There is also a third reason, as you pointed out: "10 IS BETA SOFTWARE!!". If you dont want to use "beta" software, stay out of the fast ring. The slow ring 10 has not resembled beta software since a few months from launch (in case you dont remember, 10 had an actual beta) and you can defer updates for quite some time on windows 10 pro if you are super paranoid. The people who always claim that 10 is like beta software always seem to have mysterious problems that point to either hardware faults or user error.
People judge those who make different choices negatively when those others choose differently for ridiculous and ill-informed reasons, then stay the course.
You also do assumptions here. The only difference between your arguments and someone's staying at Windows 7, is that you call "ridiculous and ill-informed reasons" the other person's arguments, while you find completely logical yours. Guess what. The other person probably sees yours arguments as "ridiculous and ill-informed reasons" and his as completely logical.

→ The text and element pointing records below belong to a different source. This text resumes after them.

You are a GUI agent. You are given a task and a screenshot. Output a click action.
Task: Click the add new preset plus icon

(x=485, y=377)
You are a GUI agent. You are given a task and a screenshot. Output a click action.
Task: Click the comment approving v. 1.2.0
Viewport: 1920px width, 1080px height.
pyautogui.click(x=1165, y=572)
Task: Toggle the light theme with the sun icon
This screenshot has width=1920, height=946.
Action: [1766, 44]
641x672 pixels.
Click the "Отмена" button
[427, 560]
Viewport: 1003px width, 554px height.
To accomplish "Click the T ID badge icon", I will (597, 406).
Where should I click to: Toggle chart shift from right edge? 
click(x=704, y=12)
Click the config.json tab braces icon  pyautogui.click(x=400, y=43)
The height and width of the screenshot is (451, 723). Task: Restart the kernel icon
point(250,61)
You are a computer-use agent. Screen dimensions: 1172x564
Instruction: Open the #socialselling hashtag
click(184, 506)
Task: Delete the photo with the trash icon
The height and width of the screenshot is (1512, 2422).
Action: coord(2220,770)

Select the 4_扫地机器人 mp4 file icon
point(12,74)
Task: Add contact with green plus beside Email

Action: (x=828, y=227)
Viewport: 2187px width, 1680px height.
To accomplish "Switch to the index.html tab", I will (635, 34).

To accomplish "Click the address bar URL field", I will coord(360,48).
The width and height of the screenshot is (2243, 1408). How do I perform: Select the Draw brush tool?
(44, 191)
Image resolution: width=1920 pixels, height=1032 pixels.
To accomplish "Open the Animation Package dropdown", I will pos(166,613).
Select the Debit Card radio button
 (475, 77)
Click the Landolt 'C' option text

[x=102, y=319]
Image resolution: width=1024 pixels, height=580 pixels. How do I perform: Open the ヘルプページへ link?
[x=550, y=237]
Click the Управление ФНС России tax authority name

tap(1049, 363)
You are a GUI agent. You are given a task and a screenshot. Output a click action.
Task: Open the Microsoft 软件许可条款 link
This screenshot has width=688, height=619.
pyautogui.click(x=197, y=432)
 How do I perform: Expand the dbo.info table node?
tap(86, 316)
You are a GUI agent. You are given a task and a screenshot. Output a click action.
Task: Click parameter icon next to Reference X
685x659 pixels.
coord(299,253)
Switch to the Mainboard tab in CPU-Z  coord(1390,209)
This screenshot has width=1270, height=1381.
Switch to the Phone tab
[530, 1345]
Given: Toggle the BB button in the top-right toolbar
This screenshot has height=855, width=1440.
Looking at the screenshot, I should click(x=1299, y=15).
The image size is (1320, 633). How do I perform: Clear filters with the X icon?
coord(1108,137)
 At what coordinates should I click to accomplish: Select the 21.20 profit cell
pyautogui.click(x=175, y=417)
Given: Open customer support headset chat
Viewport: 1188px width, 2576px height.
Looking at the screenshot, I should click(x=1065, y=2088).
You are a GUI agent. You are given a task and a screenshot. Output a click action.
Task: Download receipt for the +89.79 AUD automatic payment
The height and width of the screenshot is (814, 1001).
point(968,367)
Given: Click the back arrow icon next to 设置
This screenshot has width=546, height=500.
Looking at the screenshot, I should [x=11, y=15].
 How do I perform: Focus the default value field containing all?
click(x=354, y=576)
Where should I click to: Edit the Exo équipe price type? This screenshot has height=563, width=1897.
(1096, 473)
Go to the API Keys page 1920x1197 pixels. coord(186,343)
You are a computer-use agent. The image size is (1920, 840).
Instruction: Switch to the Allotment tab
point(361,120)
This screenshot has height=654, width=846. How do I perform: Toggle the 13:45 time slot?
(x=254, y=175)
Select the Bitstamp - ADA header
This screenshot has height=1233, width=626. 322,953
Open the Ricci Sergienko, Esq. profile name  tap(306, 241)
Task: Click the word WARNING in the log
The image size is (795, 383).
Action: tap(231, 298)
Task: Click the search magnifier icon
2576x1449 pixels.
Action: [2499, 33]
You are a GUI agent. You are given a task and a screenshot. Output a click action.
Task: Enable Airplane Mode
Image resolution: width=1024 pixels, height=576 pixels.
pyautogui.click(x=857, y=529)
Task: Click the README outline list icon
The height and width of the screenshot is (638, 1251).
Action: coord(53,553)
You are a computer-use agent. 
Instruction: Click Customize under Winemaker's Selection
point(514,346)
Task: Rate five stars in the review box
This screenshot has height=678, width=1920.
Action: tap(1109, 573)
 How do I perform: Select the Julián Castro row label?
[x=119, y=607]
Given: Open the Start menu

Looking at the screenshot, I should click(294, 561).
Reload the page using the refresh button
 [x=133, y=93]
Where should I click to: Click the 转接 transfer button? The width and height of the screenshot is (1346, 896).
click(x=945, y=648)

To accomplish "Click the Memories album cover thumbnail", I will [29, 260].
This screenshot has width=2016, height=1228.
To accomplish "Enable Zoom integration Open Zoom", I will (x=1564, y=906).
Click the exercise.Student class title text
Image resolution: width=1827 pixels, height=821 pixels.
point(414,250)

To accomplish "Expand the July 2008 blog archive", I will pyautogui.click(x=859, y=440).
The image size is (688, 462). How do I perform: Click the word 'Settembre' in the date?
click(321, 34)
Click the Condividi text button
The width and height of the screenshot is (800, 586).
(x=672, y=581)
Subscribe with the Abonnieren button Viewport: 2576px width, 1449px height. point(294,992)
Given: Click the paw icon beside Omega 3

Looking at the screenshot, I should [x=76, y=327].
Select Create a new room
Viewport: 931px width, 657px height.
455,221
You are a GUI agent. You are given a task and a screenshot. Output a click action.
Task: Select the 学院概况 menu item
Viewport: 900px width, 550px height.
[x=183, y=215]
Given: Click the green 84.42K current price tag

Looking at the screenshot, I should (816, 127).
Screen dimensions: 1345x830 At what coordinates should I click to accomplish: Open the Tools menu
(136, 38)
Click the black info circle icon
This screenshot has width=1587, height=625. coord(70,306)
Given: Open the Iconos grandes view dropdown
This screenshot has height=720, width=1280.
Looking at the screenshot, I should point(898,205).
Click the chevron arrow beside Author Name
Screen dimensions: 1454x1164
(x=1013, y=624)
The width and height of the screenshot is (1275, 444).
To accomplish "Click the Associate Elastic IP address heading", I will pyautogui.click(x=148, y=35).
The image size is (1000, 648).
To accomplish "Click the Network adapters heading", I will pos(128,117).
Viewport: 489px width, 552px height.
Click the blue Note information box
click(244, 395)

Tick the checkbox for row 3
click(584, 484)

I do agree with one of your arguments. Telemetry is everywhere and most of us already give our personal information to about everyone. "Hi, do you want to win an iPhone? You only have to fill this form with your personal information, so we can find you in case you win". Just an example.
Towards the end of MS supporting XP-
It was bloated by updates (a clean install took a day to update on my old core duo)
It was full of security vulnerabilities which MS struggled to keep up with
W7 offered better stability, speed and smaller footprint with no downsides
7 still works fine. XP (despite being a good OS in its day) was dead in the water by the time MS gave up on it.
10 has DX12. That's about all it has to offer above 7 ATM.
Chinese are like "if it ain't bust don't fix it".
I run W10 at work and see nothing that I am missing out on over W7 at home. If anything, W10 has introduced more issues than added benefit for our environment. For gaming: all of my games look great and the performance is fine so no gripes there.
I'll just buy whatever OS is least bad whenever 7 is finally completely obsolete. Its not like they cost that much. Theres always also Windows Accessibility Free Upgrade. In the meantime I will enjoy using my favorite OS. You can keep your Windows Mojave. :roll: Plus they will probably upgrade me for free to Windows 11, or just force me to go 10 with a mandatory inescapable stealth update at some point.
For very old systems that usually top at 2-4GB of maximum supported memory, XP is fine if the person using it is not stupid to install everything unknown sites, mails, whatever ask him to install. Even then, security is just a question mark, but not as much a sure disaster as many insist. I keep a really old laptop that gets freak out with more than 2GB or memory, making Win 7 a pain to use(opening a browser eats those 2GBs in no time, turning to disk for more). But XP runs beautifully and after a year or so of usage, a virus+malware scan on the disk, performed from another OS, shown nothing.
Win 7 can take advantage of almost any hardware is available today. When most new hardware stops working on 7, people will be forced to upgrade.
And XP is fundementally less secure than modern OS's, because duh. Run a Linix distro from 2007 and you have the same problem. All them zero days turning up everywhere? Assume they are worse on XP.